And even when his breath ran out and his throat would not make another sound, when the wailing died from hearing, it was carried on, reverberating throughout his body and jarring against his bones until his heart was stripped bare and raw and tender and he was numb with a loss he could only feel the magnitude of. 

::

On May 30th...

France regrets. France does not regret.

Regrets. Does not regret.

Regret-does not-regret-do not-regret-not-regret-not-regretnotregretnotregretnotregretnot--

_Non, rien de rien,_

_Non je ne regrette rien_

—regretnotregretnotregretnotregretnotregretnotregretnotregretnotregretnotregretnotregretnotregretnotregretnot—

_She died and I did nothing._

_Elle mourais et je ne faisais rien._

France did not regret the things done to him. Come suffering, come war, famine, plague--he did not regret them.

France regretted the things done to her.

He should have saved her.

_...and I did nothing..._

He can never, never reconcile that. 

And the noise and regret spread and spread, overflowing the confines of a mostly human soul, pouring into the land and the people.

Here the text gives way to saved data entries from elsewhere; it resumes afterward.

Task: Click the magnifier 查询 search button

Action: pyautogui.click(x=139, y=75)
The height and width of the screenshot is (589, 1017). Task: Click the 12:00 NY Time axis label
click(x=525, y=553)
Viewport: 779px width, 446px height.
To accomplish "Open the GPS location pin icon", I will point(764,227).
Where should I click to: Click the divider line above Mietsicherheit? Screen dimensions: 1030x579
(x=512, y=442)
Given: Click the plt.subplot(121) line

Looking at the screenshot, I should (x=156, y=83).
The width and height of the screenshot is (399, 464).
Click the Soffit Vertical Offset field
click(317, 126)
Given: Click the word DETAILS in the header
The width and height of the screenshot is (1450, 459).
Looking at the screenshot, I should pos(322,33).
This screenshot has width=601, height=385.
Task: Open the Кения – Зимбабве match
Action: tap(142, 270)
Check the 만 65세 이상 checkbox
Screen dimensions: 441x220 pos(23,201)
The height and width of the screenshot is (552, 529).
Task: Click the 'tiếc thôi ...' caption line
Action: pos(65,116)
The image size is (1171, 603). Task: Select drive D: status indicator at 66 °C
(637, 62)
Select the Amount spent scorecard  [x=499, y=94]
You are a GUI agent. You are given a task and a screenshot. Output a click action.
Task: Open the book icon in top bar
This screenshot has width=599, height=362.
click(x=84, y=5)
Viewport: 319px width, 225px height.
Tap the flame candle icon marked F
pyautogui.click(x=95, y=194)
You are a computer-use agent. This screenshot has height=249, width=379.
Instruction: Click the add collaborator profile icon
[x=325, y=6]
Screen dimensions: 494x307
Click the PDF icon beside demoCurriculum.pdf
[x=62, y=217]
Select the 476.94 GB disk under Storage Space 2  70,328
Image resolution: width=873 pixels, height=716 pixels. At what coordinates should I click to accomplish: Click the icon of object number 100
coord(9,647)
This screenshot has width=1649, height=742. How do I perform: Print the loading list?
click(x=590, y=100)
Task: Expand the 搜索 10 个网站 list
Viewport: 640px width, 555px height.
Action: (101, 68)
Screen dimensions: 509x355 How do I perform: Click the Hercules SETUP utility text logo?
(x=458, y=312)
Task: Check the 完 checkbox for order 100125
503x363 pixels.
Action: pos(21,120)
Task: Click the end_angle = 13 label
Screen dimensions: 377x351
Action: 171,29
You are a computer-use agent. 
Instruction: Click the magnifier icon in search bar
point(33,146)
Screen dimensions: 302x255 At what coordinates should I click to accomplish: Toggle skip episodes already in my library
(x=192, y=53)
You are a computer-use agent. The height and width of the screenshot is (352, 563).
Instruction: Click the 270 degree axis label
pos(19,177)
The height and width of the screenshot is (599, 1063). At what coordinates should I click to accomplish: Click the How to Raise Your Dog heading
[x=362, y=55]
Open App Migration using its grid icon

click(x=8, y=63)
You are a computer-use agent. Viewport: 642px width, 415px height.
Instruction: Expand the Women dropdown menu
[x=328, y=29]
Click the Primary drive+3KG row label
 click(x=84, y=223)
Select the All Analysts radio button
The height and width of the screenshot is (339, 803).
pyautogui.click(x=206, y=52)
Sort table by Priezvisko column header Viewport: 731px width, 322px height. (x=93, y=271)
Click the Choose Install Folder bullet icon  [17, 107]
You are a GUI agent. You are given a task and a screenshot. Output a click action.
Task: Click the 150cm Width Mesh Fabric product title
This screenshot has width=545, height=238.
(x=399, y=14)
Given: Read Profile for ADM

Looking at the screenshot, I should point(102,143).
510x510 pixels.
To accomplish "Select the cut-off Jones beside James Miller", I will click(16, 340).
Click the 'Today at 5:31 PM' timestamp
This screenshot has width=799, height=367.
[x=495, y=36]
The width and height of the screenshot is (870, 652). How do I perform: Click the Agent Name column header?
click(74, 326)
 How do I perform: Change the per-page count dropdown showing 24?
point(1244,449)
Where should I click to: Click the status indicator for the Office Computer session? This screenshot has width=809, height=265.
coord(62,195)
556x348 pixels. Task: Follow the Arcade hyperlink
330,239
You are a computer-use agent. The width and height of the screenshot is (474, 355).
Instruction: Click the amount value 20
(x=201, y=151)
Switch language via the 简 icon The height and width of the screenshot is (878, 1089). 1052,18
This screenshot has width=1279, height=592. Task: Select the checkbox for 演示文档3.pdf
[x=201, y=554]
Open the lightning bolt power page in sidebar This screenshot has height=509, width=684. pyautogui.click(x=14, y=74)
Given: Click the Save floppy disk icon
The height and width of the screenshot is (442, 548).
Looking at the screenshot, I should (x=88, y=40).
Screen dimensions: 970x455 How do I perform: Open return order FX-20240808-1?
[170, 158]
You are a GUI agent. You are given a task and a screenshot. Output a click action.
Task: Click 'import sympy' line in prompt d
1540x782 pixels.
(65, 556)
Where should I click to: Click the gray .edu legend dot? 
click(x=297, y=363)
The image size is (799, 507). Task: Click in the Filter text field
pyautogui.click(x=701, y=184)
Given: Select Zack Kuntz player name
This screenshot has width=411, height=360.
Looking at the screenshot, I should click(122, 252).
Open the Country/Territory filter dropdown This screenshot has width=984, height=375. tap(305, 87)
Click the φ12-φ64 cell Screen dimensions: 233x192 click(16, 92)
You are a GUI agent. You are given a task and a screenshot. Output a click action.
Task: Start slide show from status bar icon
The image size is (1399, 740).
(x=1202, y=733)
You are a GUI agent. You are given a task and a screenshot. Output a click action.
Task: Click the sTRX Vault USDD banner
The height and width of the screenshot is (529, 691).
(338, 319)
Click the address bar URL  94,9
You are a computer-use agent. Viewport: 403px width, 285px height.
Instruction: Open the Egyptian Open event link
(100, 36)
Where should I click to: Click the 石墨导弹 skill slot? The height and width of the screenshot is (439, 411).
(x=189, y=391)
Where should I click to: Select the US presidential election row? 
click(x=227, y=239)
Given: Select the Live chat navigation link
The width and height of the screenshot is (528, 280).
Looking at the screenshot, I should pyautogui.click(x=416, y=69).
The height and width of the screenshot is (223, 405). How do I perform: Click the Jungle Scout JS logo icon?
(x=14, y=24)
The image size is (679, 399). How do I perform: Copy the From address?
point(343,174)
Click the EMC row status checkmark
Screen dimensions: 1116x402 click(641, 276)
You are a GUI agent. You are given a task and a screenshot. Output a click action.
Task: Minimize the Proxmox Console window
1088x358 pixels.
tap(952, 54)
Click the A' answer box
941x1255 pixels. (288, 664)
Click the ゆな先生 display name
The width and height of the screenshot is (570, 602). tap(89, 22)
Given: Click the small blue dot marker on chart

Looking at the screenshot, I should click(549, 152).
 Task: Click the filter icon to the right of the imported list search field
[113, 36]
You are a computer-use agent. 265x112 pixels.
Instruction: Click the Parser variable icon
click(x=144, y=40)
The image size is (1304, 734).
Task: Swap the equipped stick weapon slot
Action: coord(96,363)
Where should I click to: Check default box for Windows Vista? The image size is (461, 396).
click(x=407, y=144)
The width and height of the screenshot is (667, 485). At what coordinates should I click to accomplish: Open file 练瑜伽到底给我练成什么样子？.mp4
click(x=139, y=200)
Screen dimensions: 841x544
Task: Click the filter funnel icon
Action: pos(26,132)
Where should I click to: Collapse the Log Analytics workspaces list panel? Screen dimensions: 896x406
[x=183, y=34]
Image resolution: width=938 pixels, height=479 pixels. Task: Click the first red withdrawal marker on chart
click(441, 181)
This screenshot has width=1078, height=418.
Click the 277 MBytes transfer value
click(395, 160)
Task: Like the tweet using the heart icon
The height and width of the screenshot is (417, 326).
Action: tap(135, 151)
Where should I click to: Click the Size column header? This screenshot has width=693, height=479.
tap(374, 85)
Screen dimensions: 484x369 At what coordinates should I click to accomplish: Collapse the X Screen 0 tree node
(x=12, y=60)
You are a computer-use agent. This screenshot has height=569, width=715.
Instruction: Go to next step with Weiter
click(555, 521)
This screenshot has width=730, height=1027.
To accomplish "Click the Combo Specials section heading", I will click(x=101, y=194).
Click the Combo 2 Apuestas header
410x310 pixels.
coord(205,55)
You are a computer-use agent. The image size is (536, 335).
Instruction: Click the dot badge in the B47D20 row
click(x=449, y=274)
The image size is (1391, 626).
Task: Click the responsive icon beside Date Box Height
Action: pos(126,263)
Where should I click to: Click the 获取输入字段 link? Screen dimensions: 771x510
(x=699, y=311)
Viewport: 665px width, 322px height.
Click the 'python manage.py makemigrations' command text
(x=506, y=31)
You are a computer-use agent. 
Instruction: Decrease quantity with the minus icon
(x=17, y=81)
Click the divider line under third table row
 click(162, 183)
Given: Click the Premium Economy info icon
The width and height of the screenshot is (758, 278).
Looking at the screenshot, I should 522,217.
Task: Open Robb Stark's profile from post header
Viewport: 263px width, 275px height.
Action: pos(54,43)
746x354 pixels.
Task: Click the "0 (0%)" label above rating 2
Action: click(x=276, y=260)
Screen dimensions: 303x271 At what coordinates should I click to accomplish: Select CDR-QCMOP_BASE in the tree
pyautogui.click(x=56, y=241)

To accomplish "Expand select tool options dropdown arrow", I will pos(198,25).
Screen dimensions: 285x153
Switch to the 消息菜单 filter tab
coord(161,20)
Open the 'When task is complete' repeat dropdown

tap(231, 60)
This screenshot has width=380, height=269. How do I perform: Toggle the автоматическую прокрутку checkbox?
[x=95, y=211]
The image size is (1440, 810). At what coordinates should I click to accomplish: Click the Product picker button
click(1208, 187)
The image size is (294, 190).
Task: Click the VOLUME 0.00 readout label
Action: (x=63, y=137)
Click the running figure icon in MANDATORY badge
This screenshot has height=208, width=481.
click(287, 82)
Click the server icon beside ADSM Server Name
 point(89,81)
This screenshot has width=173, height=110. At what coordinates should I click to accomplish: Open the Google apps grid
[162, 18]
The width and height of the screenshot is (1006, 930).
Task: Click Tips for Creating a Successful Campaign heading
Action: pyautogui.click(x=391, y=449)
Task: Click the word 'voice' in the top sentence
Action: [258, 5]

On May 30th, the words echo.

...scribbled on a post-it note...whispered absentmindedly...threaded through the notes of a tune...uttered in a dream to unexplainable tears...

They echo everywhere, from the streets of Paris, the shores of the Seine, the cliffs of Normandy--engraved in the walls of every city, in the rivers, the plains, the mountains, the shores of the sea...

The land remembers. And the people remember. Something that was never seen by living human eyes is felt in the human heart.

On May 30th, Francis Bonnefoy mourns.

_She died and I did nothing._

_Elle mourais et je ne faisais rien._  
And all of France mourns with him.

_She died and we did nothing._

Elle mourais et nous ne faisions rien. 

 


End file.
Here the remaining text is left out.